Compte tenu de l'absence de rendement du franc suisse, la gestion de portefeuilles libellés dans cette devise exige désormais une diversification plus affirmée, avec par ailleurs la nécessité d’accepter davantage de risque. Une réalité que l'investisseur en francs suisses ne peut plus se permettre d'ignorer. Se pose dès lors la question de savoir comment faire coexister la tendance haussière du franc suisse avec le potentiel des actifs libellés en dollars.

La réponse réside dans un équilibre entre diversification ciblée et ancrage helvétique. D'un côté, l’approche peut comprendre une exposition aux valeurs technologiques, assortie d'une couverture de change permettant de tirer parti de la puissance économique américaine.  

De l'autre, un recentrage vers les actions suisses à dividende élevé, de l'ordre de 4 à 5%, peut offrir un double attrait. Ces titres présentent l’intérêt de pallier l'essoufflement de la poche obligataire traditionnelle en francs suisses, tout en s'affranchissant du risque de change. Il s’agit là d’un avantage décisif pour tout portefeuille libellé en francs. A cet égard, la cote helvétique recèle des sociétés de qualité, dotées d’un bilan solide et de politiques de dividendes éprouvées, formant un socle de rendement stable et prévisible.

Les fonds de placement immobiliers suisses se profilent également comme une alternative crédible aux obligations, dans un segment où la compression des rendements a durablement réduit l'attrait du revenu fixe classique.

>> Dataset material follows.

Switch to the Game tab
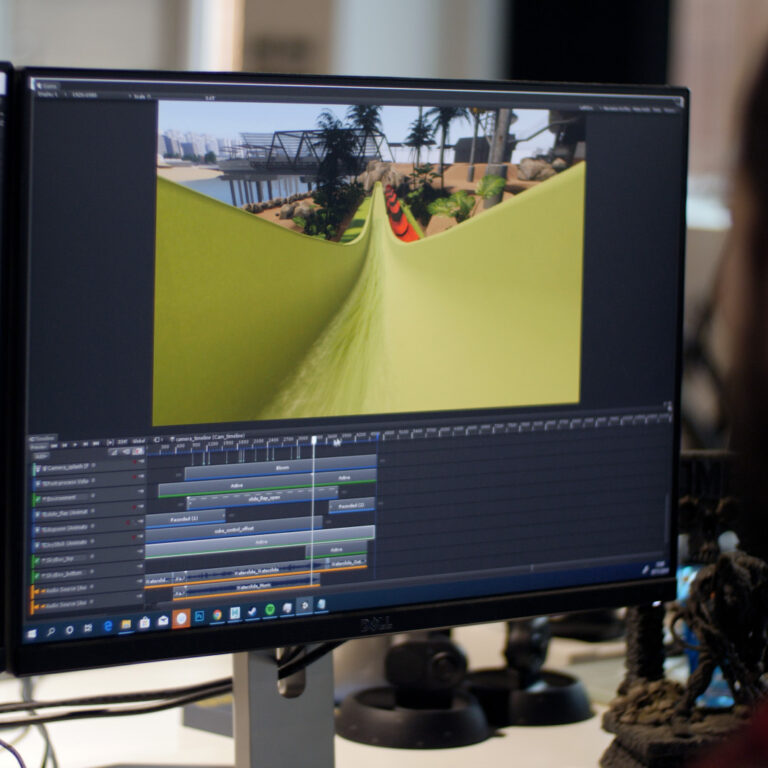Viewport: 768px width, 768px height. point(47,86)
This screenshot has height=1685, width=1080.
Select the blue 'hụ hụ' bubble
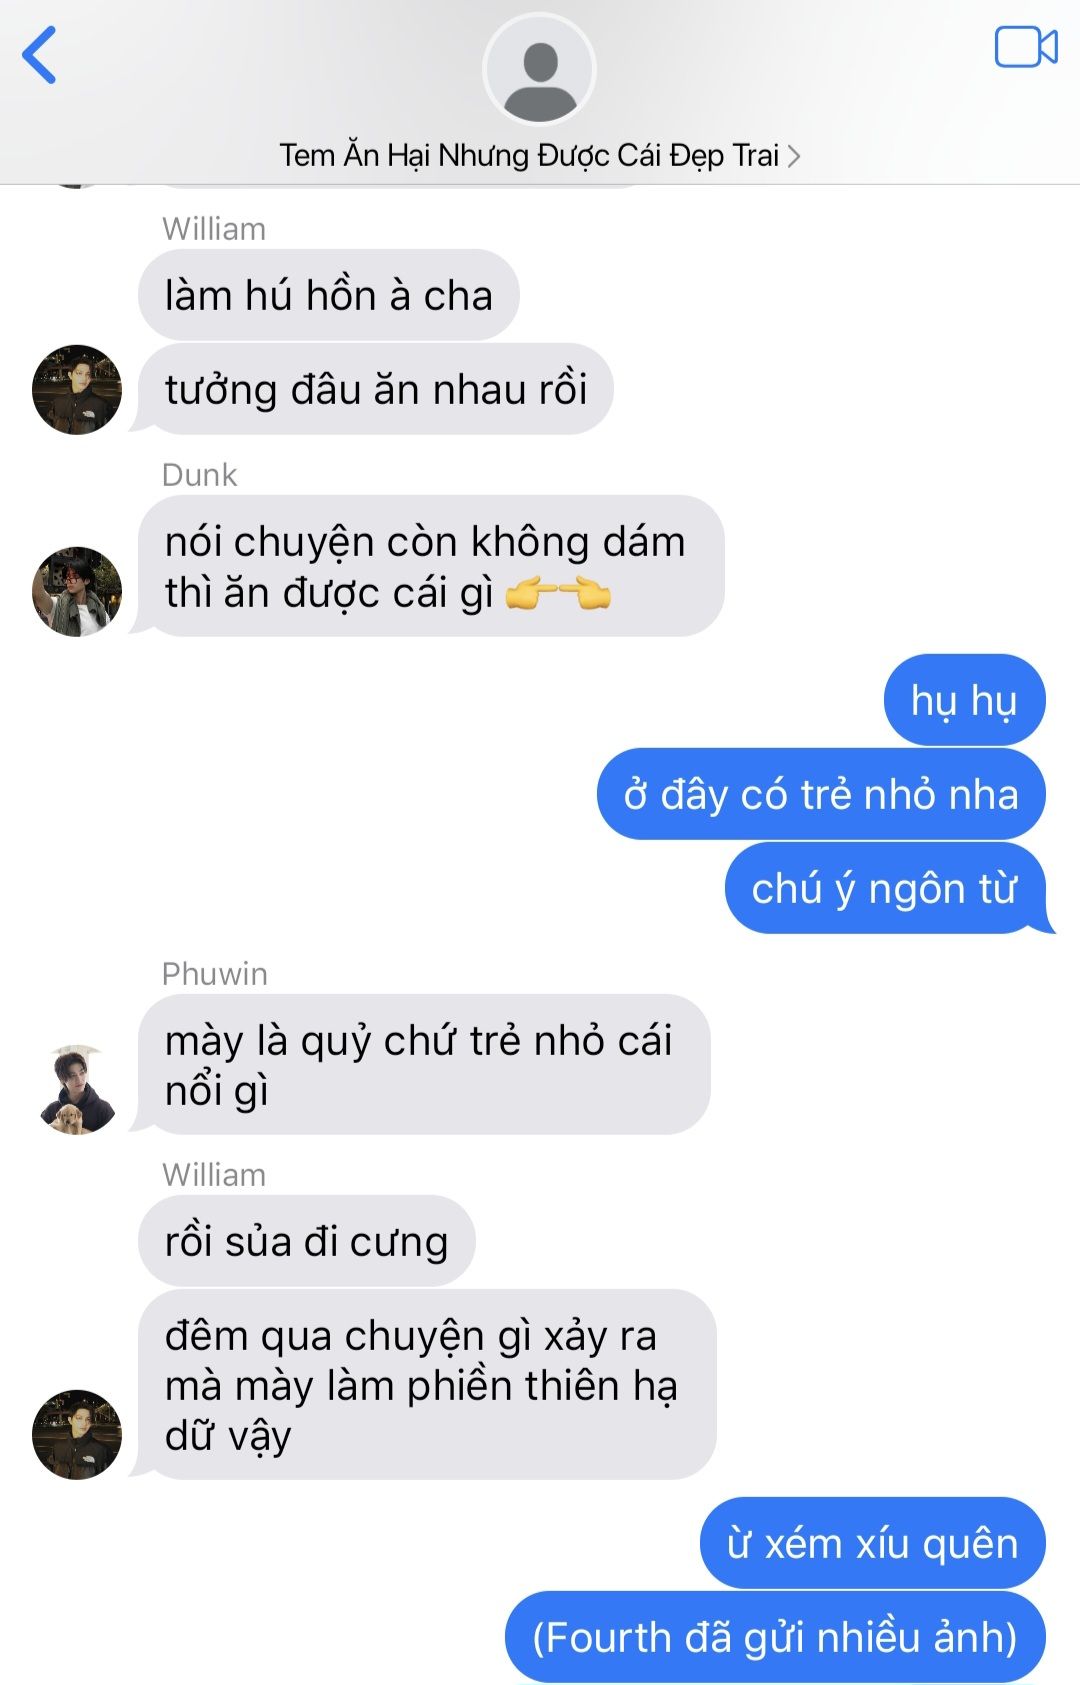tap(964, 700)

L'or – s’il est couvert contre le risque dollar – retrouve aujourd'hui une actualité singulière. Constituant un pilier de la diversification depuis des décennies, il a dorénavant pris une autre stature puisqu’il ne se limite plus à sa seule fonction protectrice. Soutenu par la demande persistante des banques centrales et des investisseurs institutionnels, l’or joue donc également un rôle actif en tant que moteur de performance.

Par ailleurs, qu’en est-il réellement de la dédollarisation, thème récurrent dans les cercles géopolitiques ? Si le débat autour du déclin du billet vert alimente régulièrement la presse financière, les fondamentaux semblent laisser présager le contraire. L'indice du dollar américain, mesuré contre un panier de devises étrangères, ne montre en effet aucun signe de faiblesse structurelle susceptible d'accréditer cette thèse.

En définitive, le franc suisse continue d’offrir un ancrage de résilience, capable de composer avec des configurations de marché très diverses et de s'affirmer comme un actif incontournable dans toute allocation de long terme. Pour voir les caractéristiques du franc suisse se traduire en une performance pérenne, il appartient désormais à la place financière helvétique de se doter des instruments adaptés – véhicules de couverture, produits structurés ou encore solutions d'allocation innovantes.